PHP programming forum. Ask questions or help people concerning PHP code. Don't understand a function? Need help implementing a class? Don't understand a class? Here is where to ask. Remember to do your homework!
Moderator: General Moderators
Luke
The Ninja Space Mod
Posts: 6424 Joined: Fri Aug 05, 2005 1:53 pm
Location: Paradise, CA
Post
by Luke » Mon Jan 16, 2006 7:10 pm
Just a quick question - and call me lazy if you will... I was just wondering if cookies set by javascript can be understood by php and visa versa... I know I could write a script to test this and bla bla bla, but I was just wondering if anybody had a yes or no answer,
Jenk
DevNet Master
Posts: 3587 Joined: Mon Sep 19, 2005 6:24 am
Location: London
Post
by Jenk » Mon Jan 16, 2006 7:18 pm
yes.
EDIT: picked at the post..
duk
Forum Contributor
Posts: 199 Joined: Wed May 19, 2004 8:45 am
Location: London
Post
by duk » Tue Jan 17, 2006 12:59 am
cookie is always a cookie
foobar
Forum Regular
Posts: 613 Joined: Wed Sep 28, 2005 10:08 am
Post
by foobar » Tue Jan 17, 2006 6:49 am
duk wrote: cookie is always a cookie
Well said.
Luke
The Ninja Space Mod
Posts: 6424 Joined: Fri Aug 05, 2005 1:53 pm
Location: Paradise, CA
Post
by Luke » Tue Jan 17, 2006 12:43 pm
Just gotta ask the stupid questions.. haha
Ambush Commander
DevNet Master
Posts: 3698 Joined: Mon Oct 25, 2004 9:29 pm
Location: New Jersey, US
Post
by Ambush Commander » Tue Jan 17, 2006 12:45 pm
One of the greatest XSS vectors... JavaScript reading cookies.
foobar
Forum Regular
Posts: 613 Joined: Wed Sep 28, 2005 10:08 am
Post
by foobar » Tue Jan 17, 2006 1:14 pm
Ambush Commander wrote: One of the greatest XSS vectors... JavaScript reading cookies.

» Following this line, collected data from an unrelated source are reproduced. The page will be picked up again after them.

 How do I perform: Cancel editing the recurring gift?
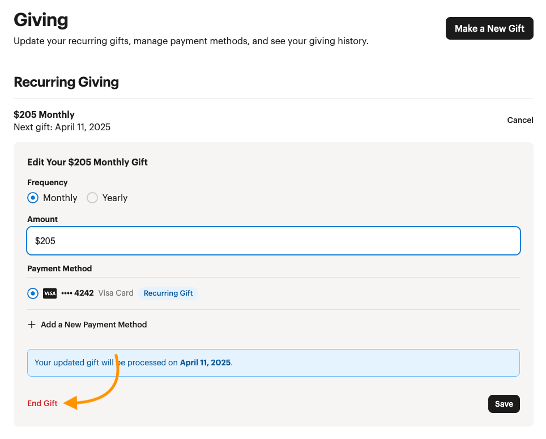coord(519,120)
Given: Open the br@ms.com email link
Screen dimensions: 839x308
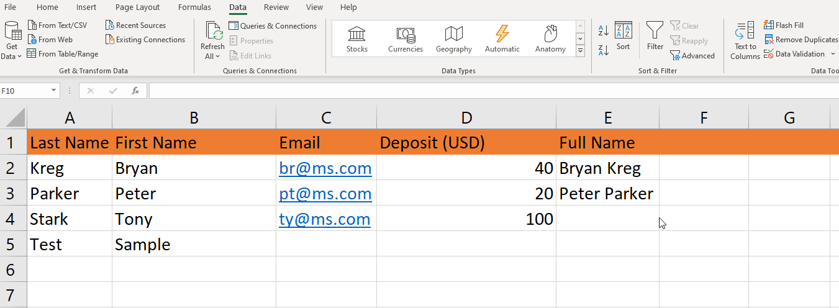Looking at the screenshot, I should 325,168.
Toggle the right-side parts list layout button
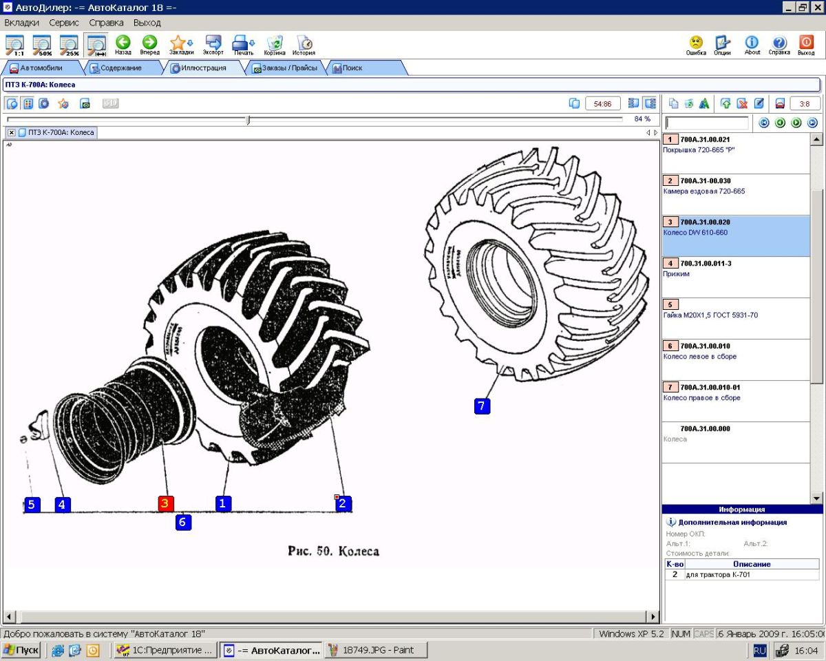 coord(650,103)
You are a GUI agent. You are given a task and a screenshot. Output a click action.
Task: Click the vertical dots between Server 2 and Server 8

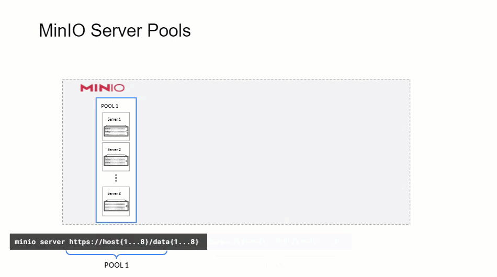click(x=116, y=178)
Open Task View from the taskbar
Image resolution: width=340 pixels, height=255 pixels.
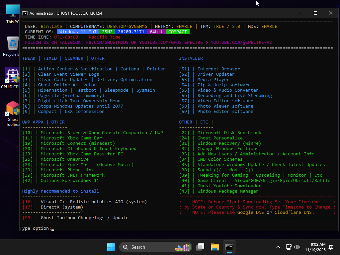coord(200,247)
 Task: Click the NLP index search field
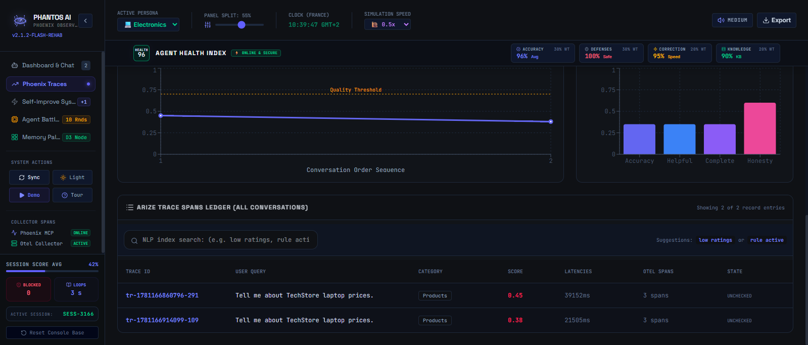point(221,240)
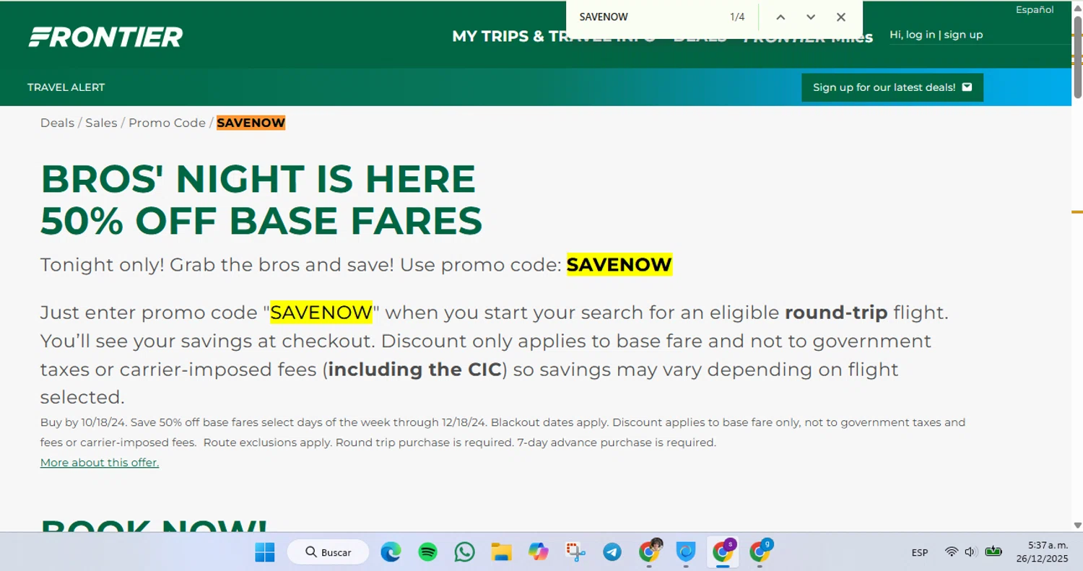Go to Deals breadcrumb link
The height and width of the screenshot is (571, 1083).
(x=57, y=123)
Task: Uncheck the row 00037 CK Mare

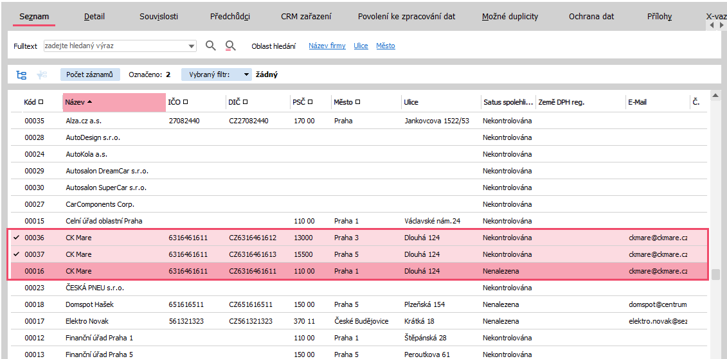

Yea, unfortunately. There are workarounds, so perhaps the adequacy of this "feature" should be reconsidered.
raghavan20
DevNet Resident
Posts: 1451 Joined: Sat Jun 11, 2005 6:57 am
Location: London, UK
Contact:
Post
by raghavan20 » Tue Jan 17, 2006 6:39 pm
It is often difficult to change one particular cookie from the set of cookies in Javascript which is easier with server side languages.